I can't speak for everyone but it appears that you giving meaning to audio terms is not exactly what the audio God's had in mind.

you again said

"Everything is topsy turvy. Me topsy, you turvy. Please advise when you figure out the difference between volume and dynamic range. Oh, wait a second, look who I'm talking to, the guy who thinks soundstage is the only performance parameter. My bad."

Do you really want to keep making statements like this?

This is showing you don't know very much about recording or playback. Calling recording engineers names is not going to win you any friends in almost any part of this industry.

If people wish to go back and read, they can see where and how all the parts to the recording are found inside of the soundstage, it's what stereo is. Tone, dynamics, volume, value, harmonic structures, space, time, pace, pitch are all inside of the Soundstage. The soundstage is like the Earth's atmosphere. Inside of this evironment are all the elements that hold the parts and pieces together. Saying any of these parts can operate independent of the stage is physically impossible as they are all pieces of a whole. That "whole" is the actual recording itself, and if not able to be played as the "whole", meaning real size and space, than the conclusion is, not all the recording is being played back. This means that any one of those parts and pieces have something missing until the whole is achieved.

You can't look at a globe and decide your going to start removing states countries or even continents and assume your looking at the whole globe. You can look at parts and pieces close up, but you can't say this is the world until you back up and take a look at the whole thing, and the whole thing in context of how it works. It's the globe and all the energies that keep showing themselves as you keep opening up and pulling back.
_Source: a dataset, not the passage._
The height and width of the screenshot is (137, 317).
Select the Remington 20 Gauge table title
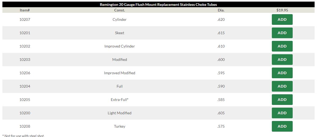tap(158, 5)
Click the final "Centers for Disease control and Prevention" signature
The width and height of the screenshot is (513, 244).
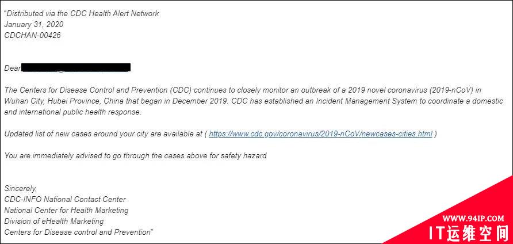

Saying the Stage is the whole is exactly how it works. The Earth doesn't do so well when you don't include the universe (space). So looking at something like tonal qualities for example is only like looking at a forcast in a particular area on the planet and how it works over a particular mass. It's not the whole picture at all, it's just what's going on in that particular spot in the soundstage.

The body works the same way. You can limit yourself to take in the audio through the ears only or you can open the event up to involve all of you (vibrations).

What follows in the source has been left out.